Too Many Cooks in the Kitchen?
Finding Your Truck's Perfect Crew Size
I've watched a guy in Portland named Eddie run a Korean taco truck by himself for three years. Every single service, alone in that rolling metal box, taking orders, cooking, plating, running the register, making change, cleaning as he goes. He moves like a machine—efficient, focused, never a wasted motion. And he's absolutely miserable. He told me once, over a beer after he'd closed up, that he couldn't remember the last time he'd actually tasted his own food during service. No time. No space. No bandwidth for anything except survival.
Then there's this couple I know in Austin who run a breakfast taco truck together. They've got this rhythm, this wordless communication where she's on the flattop and he's on assembly and money, and they flow around each other like dancers who've been doing the same routine for years. Which they have. They're not making dramatically more money than Eddie, but they're not dead inside either. They laugh during service. They actually seem to enjoy it.

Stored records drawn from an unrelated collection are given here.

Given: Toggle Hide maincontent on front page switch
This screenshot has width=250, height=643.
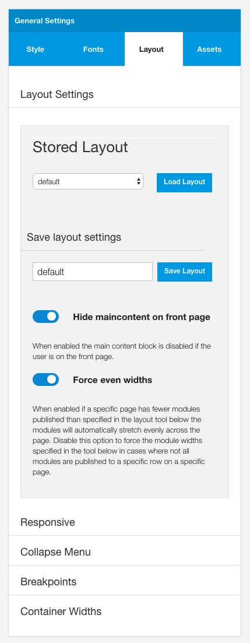Looking at the screenshot, I should [46, 317].
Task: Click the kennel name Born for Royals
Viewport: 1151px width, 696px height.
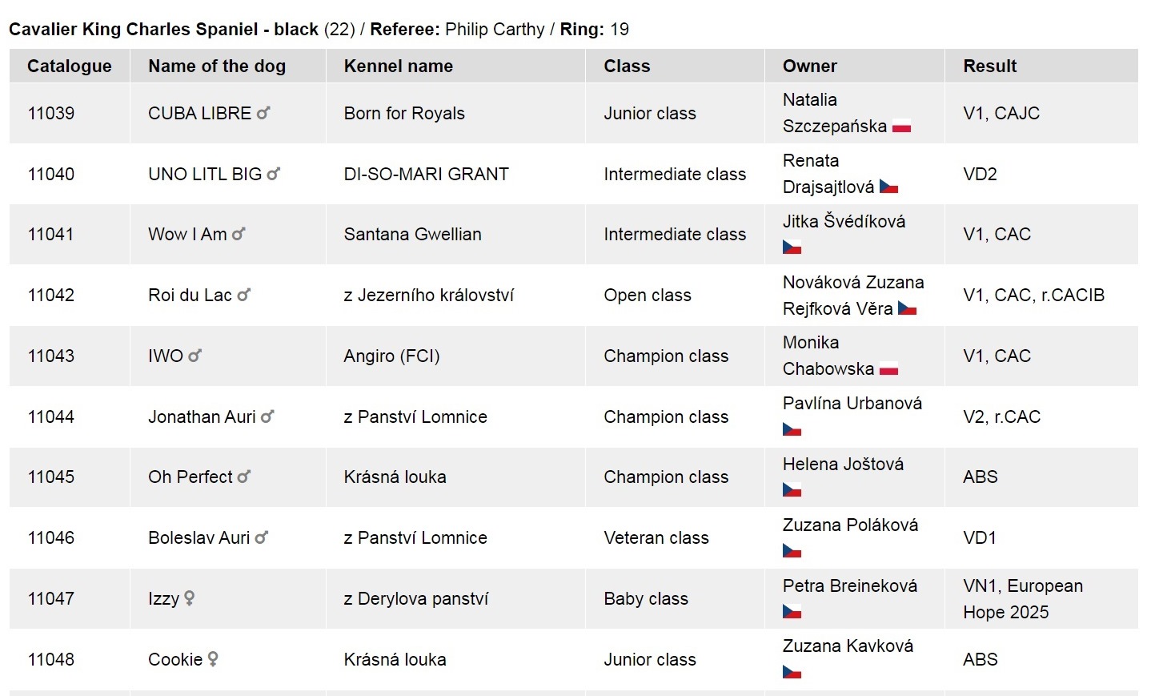Action: (404, 113)
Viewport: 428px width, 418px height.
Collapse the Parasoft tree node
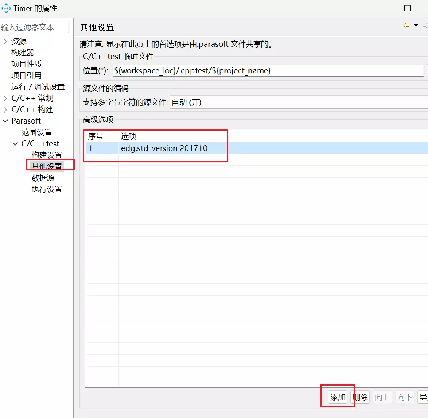5,121
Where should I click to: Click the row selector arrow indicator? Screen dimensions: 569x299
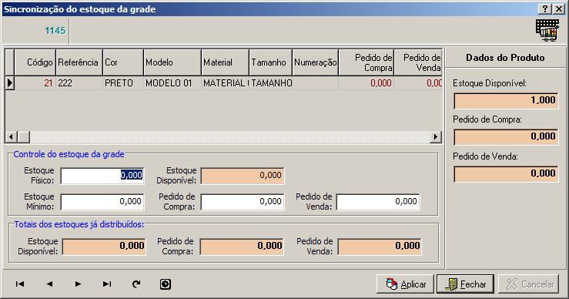click(x=10, y=83)
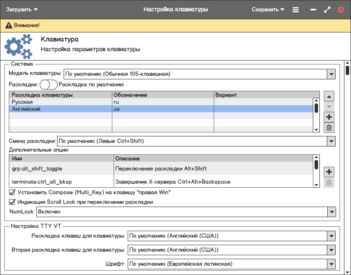Image resolution: width=351 pixels, height=275 pixels.
Task: Expand the keyboard model dropdown
Action: (x=331, y=74)
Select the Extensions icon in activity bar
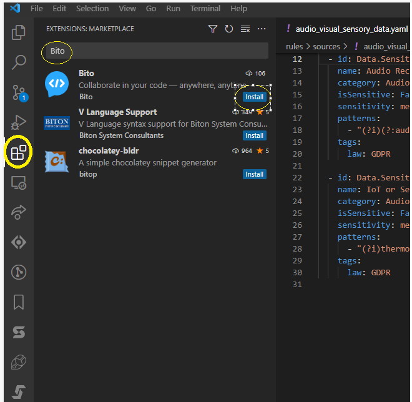The width and height of the screenshot is (412, 402). 18,152
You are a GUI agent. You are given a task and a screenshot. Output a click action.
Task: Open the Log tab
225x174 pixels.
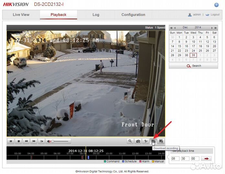[x=96, y=15]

The question isn't which one is doing it right. The question is: which kind of operation matches your reality, your menu, your ambitions, and your sanity?

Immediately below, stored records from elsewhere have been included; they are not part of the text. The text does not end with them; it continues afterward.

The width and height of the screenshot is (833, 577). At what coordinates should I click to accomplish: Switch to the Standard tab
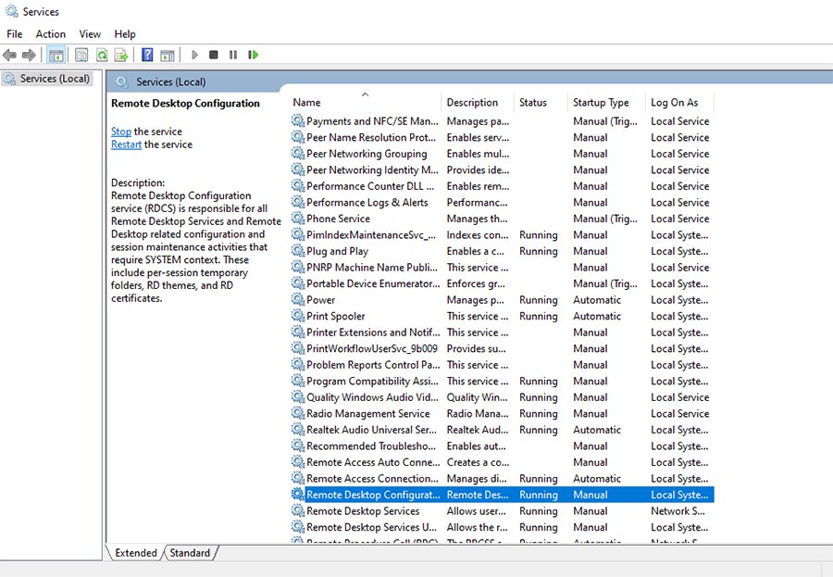click(190, 553)
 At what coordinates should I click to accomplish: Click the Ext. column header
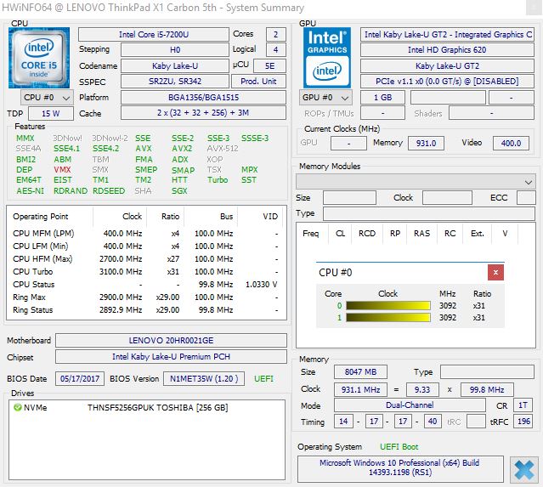click(x=477, y=234)
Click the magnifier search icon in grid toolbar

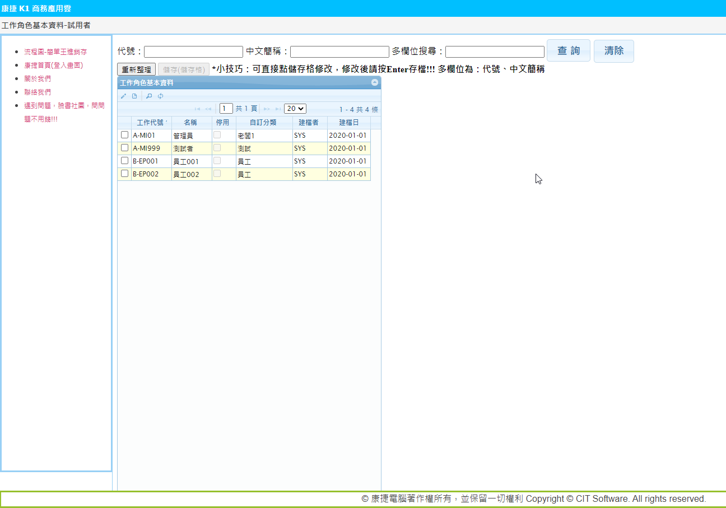click(x=149, y=96)
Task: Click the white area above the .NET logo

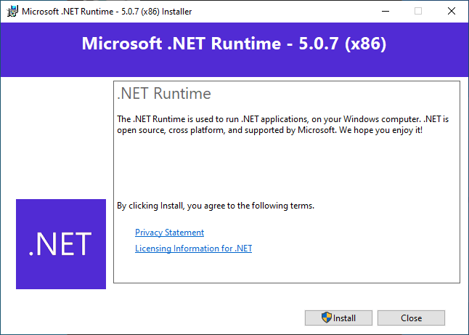Action: (x=58, y=138)
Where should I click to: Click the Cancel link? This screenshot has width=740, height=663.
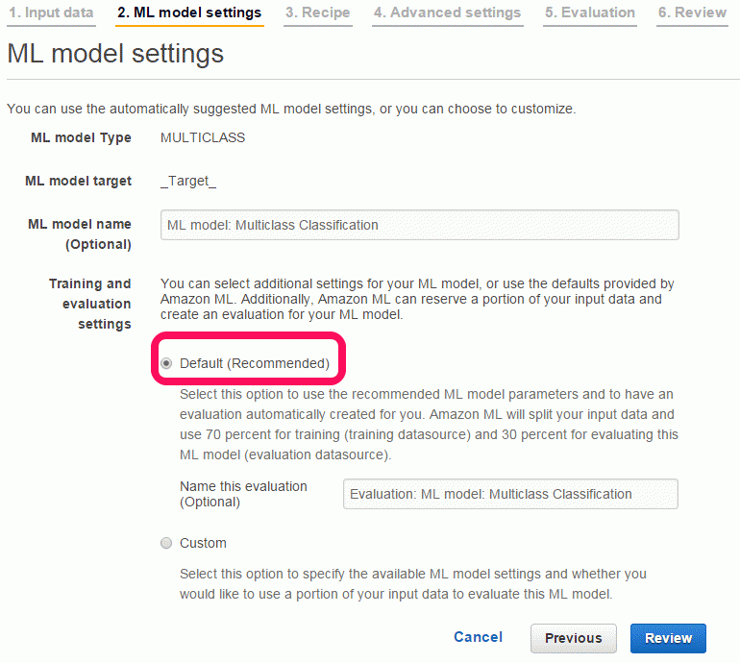[478, 637]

The Romantic Lie of Going Solo
There's something deeply appealing about the solo truck operation. It's you, your food, your vision, undiluted by anyone else's incompetence or agenda. You keep all the money. You don't have to worry about no-shows or someone burning your reputation while you're not looking. It's pure. It's simple. It's also, frequently, a trap.
Let me be clear: some people can pull this off. If you're running a very specific kind of operation—limited menu, long cook times that let you batch prepare, maybe coffee and pastries where you're not actually cooking to order—then yeah, solo might work. But if you're doing any kind of cook-to-order operation, any menu that requires actual multitasking, you're not running a business. You're running a very elaborate performance art piece about suffering.
Here's what nobody tells you about going solo: you can't take breaks. You can't go to the bathroom without shutting down. If you run out of something, you can't step away to grab it. You're handling money with the same hands you're touching food with, which is both gross and illegal in most places. Your tickets pile up, your customers wait, and the whole time you're moving at absolute maximum capacity just to keep from drowning.
And God forbid something goes wrong. A piece of equipment fails, you drop something, a customer wants to have a conversation—any little disruption cascades into chaos because you've got zero redundancy. You're a one-person Jenga tower, and you're always one piece away from collapse.
The math seems compelling at first. Let's say you're doing eight hundred dollars in a lunch service. If you're solo, that's all yours minus food cost and overhead. Add a person at fifteen bucks an hour for a four-hour shift, and you're giving up sixty dollars. But here's what that sixty dollars buys you: speed. Capacity. The ability to serve more customers because tickets aren't backing up. Professional separation between money and food. Your sanity. And maybe, just maybe, the ability to build something that doesn't require your physical presence every single moment.
The Two-Person Symphony
Two people changes everything. Suddenly you've got options. One person can work the grill or the flattop while the other handles assembly and expo. Or one cooks while the other runs the window—taking orders, handling money, plating, serving. You can have an actual division of labor instead of one person doing a frantic juggling act.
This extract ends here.